Среди бумаг оказались документы на чугунолитейный завод, судя по которым он целиком принадлежал отцу. Нотариально заверенное заявление Ивана Закса о выходе из компании. И его личное письмо Петру Горину. В нем он обвинял старого друга в воровстве завода. Еще были копии протоколов о гибели Закса-старшего.

Анна долго вчитывалась в каждую букву. Но даже не будь их — не знала ли она в глубине души, за что? Причина не так уж важна. Она могла быть. Ее могло не быть. Это многое объясняло, но ничего не меняло. Каждый из них прошел свой путь до сегодняшней отметки.

У нее оставалось еще два дела: дотащить Таньку до ментовки и дождаться результатов операции Насти. И тогда она будет свободна. Впервые за многие годы она будет, наконец, свободна. И тогда станет делать то, чего действительно хочет.


Глава 20. Поцелуй


Некоторое время спустя

Анна прикрыла глаза и издала тихий, болезненный стон, вырвавшийся из глубины ее существа, где нарастало мучительное, острое, неутоленное желание. Она прижалась к горячему мужскому телу, от чего стало еще больнее, и снова со стоном выдохнула.

Он не спешил. Ему нравилось пробуждать в ней страсть и видеть, как она сама мучится от этого. Что еще ему оставалось? Все прочее было не про них. Это единственное. Чувствовать, как ее сердце колотится где-то рядом с его. Проводить языком по ее губам, по ее зубам, прикасаться к ее языку, превращать это движение в немыслимый танец. То ли тел, то ли душ.
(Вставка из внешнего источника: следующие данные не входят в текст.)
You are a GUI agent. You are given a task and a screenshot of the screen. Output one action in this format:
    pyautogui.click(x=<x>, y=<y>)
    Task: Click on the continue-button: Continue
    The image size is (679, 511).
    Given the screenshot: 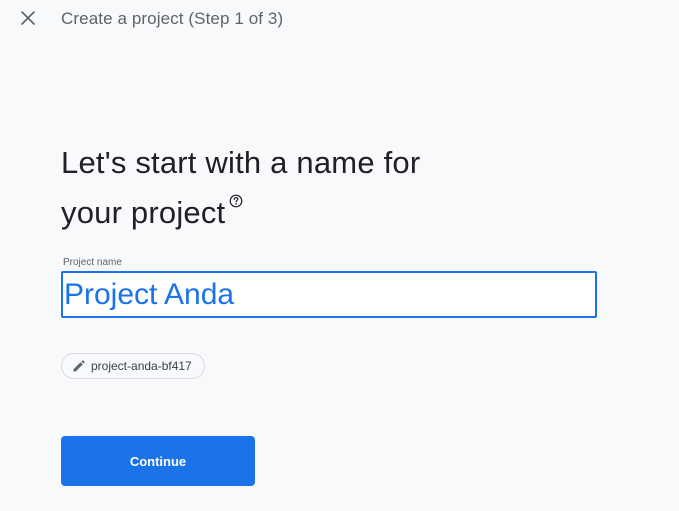 What is the action you would take?
    pyautogui.click(x=158, y=461)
Ему нравился ее вкус. Понравился однажды — и оказался жизненно необходим. Без него все прочие вкусы переставали существовать. Он и чувствовал-то лишь тогда, когда она была рядом.

Сминал шелк платья на узкой спине и одновременно гладил кожу под ним. Поцелуя не прекращал. Углублял его. Соскучился по губам. Она отвечала страстно и жадно, изгибалась в его руках и обнимала своими. Оплетала шею, лохматила волосы, расстегивала рубашку, опаляя его кожу тонкими ладонями. И он сходил с ума.

Иллюзия, что кто-то в чьей-то власти. Иллюзия, что кто-то кому-то принадлежит. Иллюзия, кто кто-то от кого-то зависит. Есть лишь мгновения обоюдного обладания. Когда просто перестаешь быть кем-то другим, становясь собой. И настоящий, ты тянешься к единственному, что может утолить голод и жажду. Все имеет истоки в первобытном. Нельзя приукрашивать любовь. Всякое приукрашивание — шаг в ловушку, которая может захлопнуться при любом неосторожном шаге.